== EXTRACT PROVIDED ==
RosettaCommons
Issue with Cyclic Peptide Generation
Hello, I am a student currently studying protein design in South Korea, and I have been looking into the updated RFpeptide binder design functionality—particularly the generation of cyclic peptides.
When I ran the example script examples/design_macrocyclic_binder.sh, the outputs appeared to be linear peptides, not cyclic ones.
I would be grateful if you could advise whether I may be overlooking any required configurations for cyclic peptide design.
Thank you very much for your time and support.
Hello,
Could you provide your output and any log files?
Running the macrocyclic binder example appears to have generated macrocycles on my machine. (Files attached.) The only modification I made to the example was to reduce the number of designs from 10 to 4.
Hello, thank you for your kind and helpful responses. I ran the example script examples/design_macrocyclic_binder.sh and have attached the output PDB file and log for your review. I would appreciate it if you could take a look. Thank you!
Hello, I am struggling the same issue, and when my script was python ./scripts/run_inference.py inference.output_prefix=cyclic_design/cyclic inference.num_designs=5 contigmap.contigs=[\"8-8\"] inference.cyclic=True inference.cyc_chains="a" diffuser.T=50 then I got that errors:
Could not override 'inference.cyclic'.
To append to your config use +inference.cyclic=True
Key 'cyclic' is not in struct
full_key: inference.cyclic
object_type=dict
Could not override 'inference.cyc_chains'.
To append to your config use +inference.cyc_chains=a
Key 'cyc_chains' is not in struct
full_key: inference.cyc_chains
object_type=dict
Program ran properly when I re-wrote into "+inference.cyclic" and "+inference.cyc_chains", but the results were still non-cyclic.
Have you looked at this issue: Issue 359 - it is discussing the same thing.
Yes, I've read this thread, however it seems like no solution work for me :<
Hello,
Could you provide your output and any log files?
Running the macrocyclic binder example appears to have generated macrocycles on my machine. (Files attached.) The only modification I made to the example was to reduce the number of designs from 10 to 4.
[rfpeptide_test.zip](https://github.com/user-attachments/files/21168711/rfpeptide_test.zip)
Hi Rachel,
I downloaded your attachment and noticed that the bonding seems unusual, as shown in the figure. Is the file directly compatible with ProteinMPNN?
Additionally, when I set diffuser.T to 15, the output is no longer a cyclic peptide. Could you advise on a suitable value of T for generating cyclic peptides?
the bonding seems unusual, as shown in the figure.
Keep in mind that the PDB format doesn't really encode bonds. What's happening here is that PyMol (and other such structural viewing programs) infer bonding from atom proximity. In your figure the oxygens and nitrogens are close enough that they're triggering the "it's bonded" heuristic for PyMol, which is why it's displayed as a bond. But there isn't actually any bond annotation in the PDB file, or at least not any which will trip up downstream programs like ProteinMPNN.

== TASK REQUIREMENTS ==
In the forum thread on cyclic peptide generation, list every configuration key that the command beginning "python ./scripts/run_inference.py" sets.

== STUDY MATERIAL ==
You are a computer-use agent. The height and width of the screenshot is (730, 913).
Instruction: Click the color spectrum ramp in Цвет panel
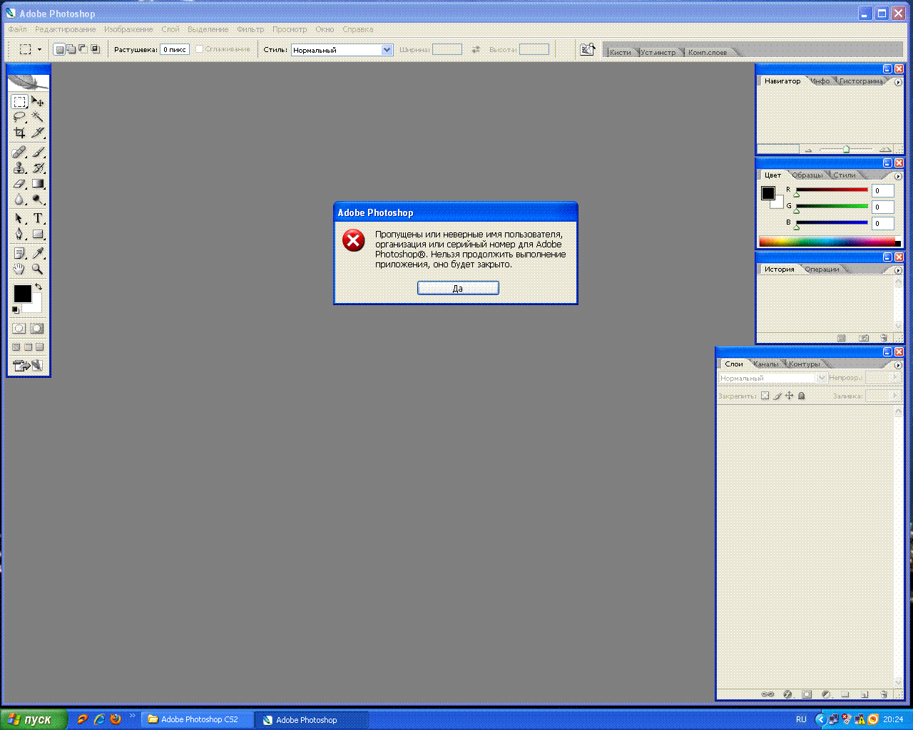click(x=827, y=242)
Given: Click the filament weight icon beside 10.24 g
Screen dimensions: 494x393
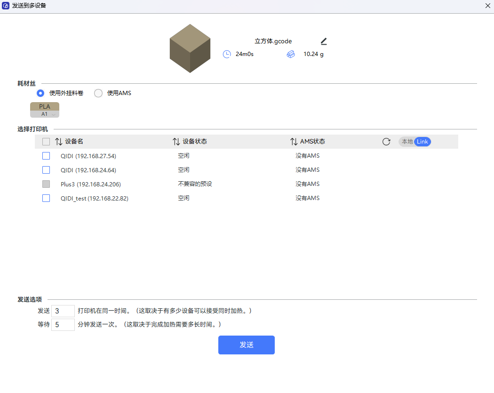Looking at the screenshot, I should (x=291, y=54).
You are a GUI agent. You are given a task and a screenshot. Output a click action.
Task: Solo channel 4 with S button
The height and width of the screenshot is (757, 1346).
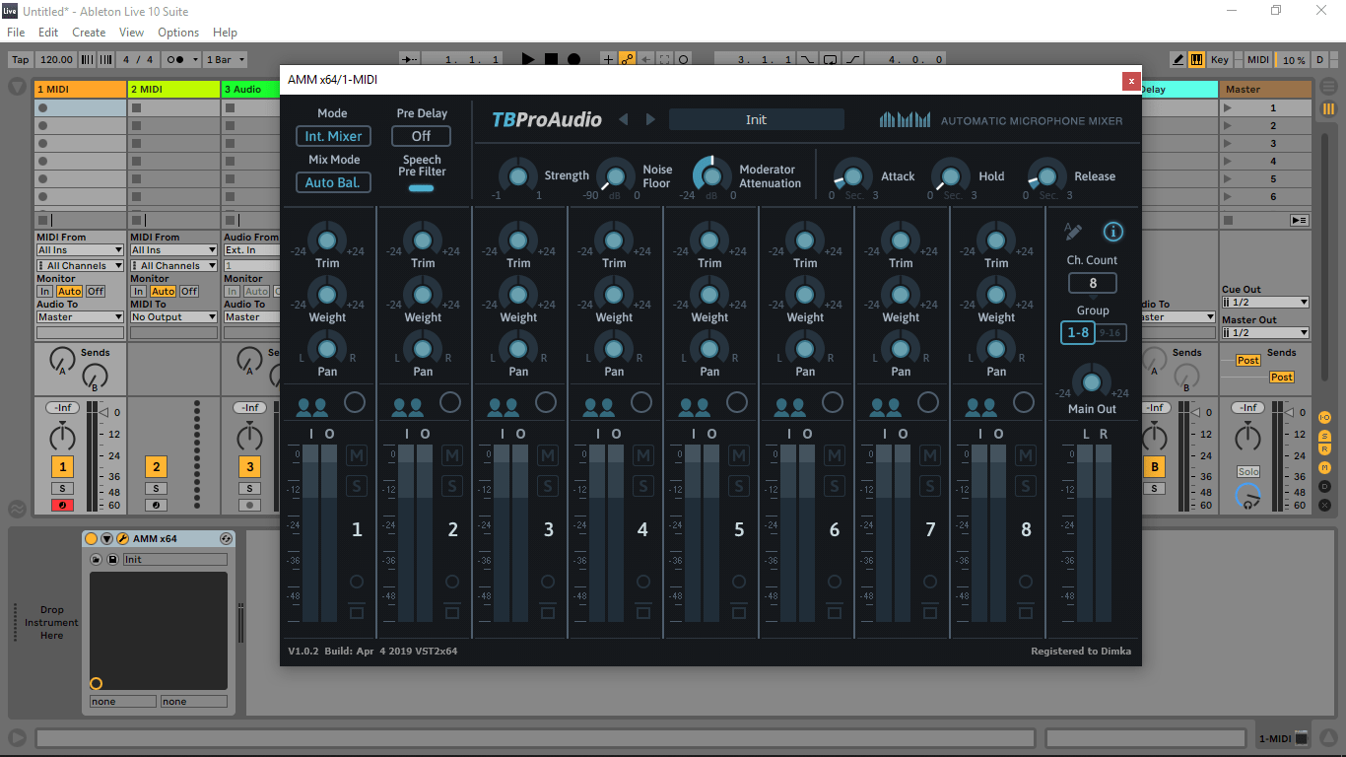point(642,486)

== YOUR SOLUTION ==
- inference.output_prefix
- inference.num_designs
- contigmap.contigs
- inference.cyclic
- inference.cyc_chains
- diffuser.T